Bref, je reviens au petit hôtel de l’avenue de Clichy. Je
l’ai dit donc j’aime m’y retrouver. Sauf que. Sauf que.
Dans la grande maison des narkeotrafikants, y’a pas que des
narkeotrafikants qui vivent sous des
tipis, mangent des graines, et militent à la cnt… Y’a aussi des réflechisseurs
qui réfléchissent à la bonne marche du système et mettent de l’ordre dans les
cerveaux des gratteurs de cailloux.
En ce moment, enfin depuis quelques années comme partout, le
jeu c’est de faire faire à l’extérieur des tâches qui étaient assumées de
manière parfaite par des petites mains de la boîte.
Longtemps l’impression des rapports se faisait maison, comme
l’infographie et la mise en page. Puis on a fait imprimer par des petites
entreprises extérieures, qu’on pouvait avoir en direct live quand une photo de
silex était placée tête à l’envers. Et puis il y eut l’idée de la charte
graphique, tous les rapports imprimés avec la même police, la même marge la
même page de titre. Et ça, il parait qu’il valait mieux que ce soit fait à
Paris. Donc gros marché, donc toutes les petites entreprises régionales
zappées, donc prix moins élevés, donc c’est tout bénef !!!
Sauf que quand il y a
la moindre erreur, entre les appels téléphoniques, les heures à faire
comprendre que le silex tête en bas c’est pas la même chose que tête en haut…
Le bénef bat de l’aile.
Longtemps le ménage de nos locaux fut assuré par une petite
boîte de trois martiniquais sympas qui nous offraient du rhum arrangé pour nos
anniversaire, qui venaient discuter un peu quand ils passaient le balai dans
nos bureaux, et qui ont toujours su que si un seau plein de terre traînait dans
un coin ou qu’un tas de cailloux était posé parterre ce n’était pas poubelle.
On les aimait bien nos trois hommes de ménage.
Sauf que.
En début d’année, on change tout. On vire la petite société
et on fait un appel d’offre pour trouver une grosse boîte de nettoyage qui fera
tout plus vite et moins cher.
Sauf que depuis fin mars, la nouvelle société, qui doit
payer ses employés au lance pierre car elle a baissé son devis de 50 % pour
avoir le marché, a déjà fait passer quatre personnes différentes, qui viennent
deux fois et jettent l’éponge. Donc chaque fois, il faut ré-exliquer que les
cailloux, la terre, les bouts d’os c’est pas poubelle, qu’on fait super gaffe
quand on trouve des morceaux de vaisselle posés sur un bureau c’est peut-être
cassé et moche, mais pas à jeter. Et qu’un os qui traîne sur une table, c’est
pas forcément un os de poulet du repas de midi.
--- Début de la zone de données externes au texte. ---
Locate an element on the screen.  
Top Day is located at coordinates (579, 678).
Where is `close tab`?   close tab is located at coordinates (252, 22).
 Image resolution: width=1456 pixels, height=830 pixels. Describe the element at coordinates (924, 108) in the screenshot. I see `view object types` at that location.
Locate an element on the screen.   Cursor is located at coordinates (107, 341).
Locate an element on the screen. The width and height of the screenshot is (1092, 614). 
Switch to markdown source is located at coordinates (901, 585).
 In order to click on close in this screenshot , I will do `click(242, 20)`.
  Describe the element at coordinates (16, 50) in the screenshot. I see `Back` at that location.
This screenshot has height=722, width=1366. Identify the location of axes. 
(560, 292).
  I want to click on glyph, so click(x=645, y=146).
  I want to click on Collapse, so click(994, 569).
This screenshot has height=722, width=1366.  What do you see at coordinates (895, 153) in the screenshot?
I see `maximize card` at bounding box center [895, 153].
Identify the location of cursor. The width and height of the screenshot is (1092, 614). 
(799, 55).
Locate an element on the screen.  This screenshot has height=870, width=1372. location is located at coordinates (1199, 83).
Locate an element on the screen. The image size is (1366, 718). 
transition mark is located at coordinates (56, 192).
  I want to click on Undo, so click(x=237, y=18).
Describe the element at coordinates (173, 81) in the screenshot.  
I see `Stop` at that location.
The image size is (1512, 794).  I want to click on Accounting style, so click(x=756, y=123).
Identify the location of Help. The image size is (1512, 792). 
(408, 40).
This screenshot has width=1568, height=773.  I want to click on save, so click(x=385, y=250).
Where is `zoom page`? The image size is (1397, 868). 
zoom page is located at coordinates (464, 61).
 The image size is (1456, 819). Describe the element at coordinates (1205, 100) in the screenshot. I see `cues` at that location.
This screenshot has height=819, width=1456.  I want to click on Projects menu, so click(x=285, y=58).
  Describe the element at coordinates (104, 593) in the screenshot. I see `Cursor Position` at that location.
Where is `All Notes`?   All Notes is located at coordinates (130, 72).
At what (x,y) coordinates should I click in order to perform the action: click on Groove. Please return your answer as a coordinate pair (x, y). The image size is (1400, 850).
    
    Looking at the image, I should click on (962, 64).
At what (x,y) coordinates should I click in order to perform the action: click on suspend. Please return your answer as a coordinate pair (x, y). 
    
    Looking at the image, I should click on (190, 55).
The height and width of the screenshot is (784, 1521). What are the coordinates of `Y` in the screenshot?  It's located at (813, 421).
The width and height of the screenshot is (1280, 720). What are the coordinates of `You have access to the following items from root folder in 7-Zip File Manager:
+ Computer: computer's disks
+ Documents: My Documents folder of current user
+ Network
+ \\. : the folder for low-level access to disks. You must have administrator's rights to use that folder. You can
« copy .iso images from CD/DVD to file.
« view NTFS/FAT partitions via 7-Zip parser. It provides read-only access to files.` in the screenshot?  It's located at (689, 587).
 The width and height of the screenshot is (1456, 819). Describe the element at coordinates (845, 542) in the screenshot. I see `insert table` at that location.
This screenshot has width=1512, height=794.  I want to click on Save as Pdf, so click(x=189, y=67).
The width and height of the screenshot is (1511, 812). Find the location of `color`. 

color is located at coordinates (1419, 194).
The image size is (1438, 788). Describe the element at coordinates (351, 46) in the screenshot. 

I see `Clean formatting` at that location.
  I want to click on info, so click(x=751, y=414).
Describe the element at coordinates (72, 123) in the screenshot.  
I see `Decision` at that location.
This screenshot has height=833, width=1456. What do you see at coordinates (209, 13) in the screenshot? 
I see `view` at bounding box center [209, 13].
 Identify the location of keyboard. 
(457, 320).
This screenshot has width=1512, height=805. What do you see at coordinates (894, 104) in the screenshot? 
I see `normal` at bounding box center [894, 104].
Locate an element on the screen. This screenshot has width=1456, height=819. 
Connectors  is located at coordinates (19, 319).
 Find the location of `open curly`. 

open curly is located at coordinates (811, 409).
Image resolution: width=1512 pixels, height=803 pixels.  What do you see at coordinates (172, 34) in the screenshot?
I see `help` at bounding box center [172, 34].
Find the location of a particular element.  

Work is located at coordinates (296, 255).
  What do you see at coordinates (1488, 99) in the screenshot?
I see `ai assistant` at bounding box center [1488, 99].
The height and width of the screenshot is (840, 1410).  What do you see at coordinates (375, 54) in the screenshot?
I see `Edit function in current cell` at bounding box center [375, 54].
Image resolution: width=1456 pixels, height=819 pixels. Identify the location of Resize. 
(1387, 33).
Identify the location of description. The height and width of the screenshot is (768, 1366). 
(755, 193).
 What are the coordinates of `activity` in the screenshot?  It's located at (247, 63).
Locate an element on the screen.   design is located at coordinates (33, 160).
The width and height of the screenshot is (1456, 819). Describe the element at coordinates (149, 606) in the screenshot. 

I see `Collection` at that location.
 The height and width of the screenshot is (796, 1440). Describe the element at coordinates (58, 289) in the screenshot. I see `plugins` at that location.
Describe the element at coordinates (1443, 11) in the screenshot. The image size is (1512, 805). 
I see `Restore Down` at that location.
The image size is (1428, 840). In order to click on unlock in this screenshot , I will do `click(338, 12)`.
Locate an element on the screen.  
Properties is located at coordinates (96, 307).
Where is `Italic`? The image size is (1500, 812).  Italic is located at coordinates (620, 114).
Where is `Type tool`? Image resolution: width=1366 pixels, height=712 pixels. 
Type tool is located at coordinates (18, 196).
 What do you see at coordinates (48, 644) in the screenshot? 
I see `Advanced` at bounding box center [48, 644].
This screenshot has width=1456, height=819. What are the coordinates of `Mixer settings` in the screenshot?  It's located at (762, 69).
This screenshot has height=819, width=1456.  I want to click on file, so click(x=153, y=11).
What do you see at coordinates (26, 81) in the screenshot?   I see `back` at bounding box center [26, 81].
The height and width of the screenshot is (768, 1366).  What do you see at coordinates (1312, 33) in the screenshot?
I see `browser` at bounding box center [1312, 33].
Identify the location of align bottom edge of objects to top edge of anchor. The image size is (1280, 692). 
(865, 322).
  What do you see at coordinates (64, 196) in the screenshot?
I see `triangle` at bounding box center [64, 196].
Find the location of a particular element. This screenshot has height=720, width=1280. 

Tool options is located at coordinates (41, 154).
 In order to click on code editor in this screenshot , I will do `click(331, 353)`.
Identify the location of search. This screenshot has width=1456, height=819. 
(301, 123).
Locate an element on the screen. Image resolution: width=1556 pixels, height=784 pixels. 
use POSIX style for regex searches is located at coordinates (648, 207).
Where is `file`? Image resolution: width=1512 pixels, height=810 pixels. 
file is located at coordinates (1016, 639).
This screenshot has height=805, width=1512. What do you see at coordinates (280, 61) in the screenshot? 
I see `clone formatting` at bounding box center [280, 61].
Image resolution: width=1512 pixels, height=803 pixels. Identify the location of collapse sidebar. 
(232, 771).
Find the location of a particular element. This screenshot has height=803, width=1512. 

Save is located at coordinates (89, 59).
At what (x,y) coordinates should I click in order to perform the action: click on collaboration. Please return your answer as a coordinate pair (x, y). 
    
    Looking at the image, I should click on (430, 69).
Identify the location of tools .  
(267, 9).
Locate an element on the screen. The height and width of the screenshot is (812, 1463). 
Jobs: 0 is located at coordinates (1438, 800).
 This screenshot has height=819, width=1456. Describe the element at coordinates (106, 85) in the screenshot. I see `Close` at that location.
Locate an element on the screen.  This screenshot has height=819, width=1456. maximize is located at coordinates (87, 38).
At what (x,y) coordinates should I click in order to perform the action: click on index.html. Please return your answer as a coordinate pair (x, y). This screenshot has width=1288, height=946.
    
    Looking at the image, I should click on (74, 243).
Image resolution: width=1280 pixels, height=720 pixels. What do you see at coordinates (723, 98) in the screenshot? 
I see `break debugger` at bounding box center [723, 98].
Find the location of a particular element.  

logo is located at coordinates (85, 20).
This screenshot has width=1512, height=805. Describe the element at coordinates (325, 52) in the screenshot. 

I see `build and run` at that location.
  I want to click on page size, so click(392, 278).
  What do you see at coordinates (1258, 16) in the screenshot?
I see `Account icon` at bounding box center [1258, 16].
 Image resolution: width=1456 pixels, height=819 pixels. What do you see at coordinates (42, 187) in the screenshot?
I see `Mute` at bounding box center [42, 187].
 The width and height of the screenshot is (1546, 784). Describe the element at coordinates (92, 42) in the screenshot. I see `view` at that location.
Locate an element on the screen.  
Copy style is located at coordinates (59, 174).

Sauf que c’est pas cher mais c’est mal fait.
Et puis cherry on the cake, il y a la société qui fait les
réservations pour les déplacements. Avant, en région la personne qui faisait
l’accueil et le standard se chargeait de réserver les tgv, les hôtels,
changeait si ça n’allait pas sans faire trop d’histoires. Depuis quelques
années pour permettre à l’accueil de ne faire que du standard, on a trouvé the
solution. Centrale de résevation. Et voilà que tu te retrouves avec un hôtel à
l’autre bout de la ville, quand t’as pas de voiture, un hôtel fermé le lundi
soir en rase campagne alors que tu as une résevation pour la nuit, et autre
réjouisance.
Je vais donc me faire un plaisir de faire remonter à
monsieur Globéo qui a remplacé monsieur Carlson, que le médian congrès de la
porte de Clichy qui affiche trois étoiles c’est de la grosse daube. Au bord du
périph, à deux kilomètres du métro porte de Clichy. Quand t’arrive on te
demande de présenter ton voucher (prononcer Vaoutcheur) qui est la réservation,
sinon tu dors dehors tant pis pour toi. Puis t’arrives dans une chambre au 7ème
étage, clim in-réglable, mouchoirs in-jetables, pas de corbeille à papier ni de
poubelle de salle de bain, lavabo in-vidable pour le vider il faut écoper dans
la baignoire… Puis on passe au petit dej. Mon moment préféré quand je suis dans
un hôtel. Le bistrot de Prosper, c’est le nom de la salle. Il y en a une avec
les petits dej’ à 14 euros, plus cosy, avec des nappes blanches, une jolie hôtesse
jeune et métisse et souriante dans son tailleur. Chez Prosper c’est pas le même
topo. Ca grouille de monde et les nappes sont des toiles cirées immondes. Des
femmes en tabliers marron genre filles de salle, nettement moins fringantes, s’agitent
pour nettoyer les tables à grands coups de pulvérisateurs et chiffons sales. Moi
j’aime me réveiller doucement sans bruit. Là c’est l’ambiance hall de gare, il ne
manque que le bruit du tgv qui freine en gare.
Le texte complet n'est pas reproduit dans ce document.